→ Problem to solve:
From the first line to the last, copy the listing below word for word.

- - - - - - -

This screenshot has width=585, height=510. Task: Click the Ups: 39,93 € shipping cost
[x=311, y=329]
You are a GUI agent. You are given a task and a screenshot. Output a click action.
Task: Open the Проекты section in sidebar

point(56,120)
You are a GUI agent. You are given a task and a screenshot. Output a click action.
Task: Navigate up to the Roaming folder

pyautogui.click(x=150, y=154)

- - - - - - -

→ Result of the task:
This screenshot has width=585, height=510. Task: Click the Ups: 39,93 € shipping cost
[x=311, y=329]
You are a GUI agent. You are given a task and a screenshot. Output a click action.
Task: Open the Проекты section in sidebar

point(56,120)
You are a GUI agent. You are given a task and a screenshot. Output a click action.
Task: Navigate up to the Roaming folder

pyautogui.click(x=150, y=154)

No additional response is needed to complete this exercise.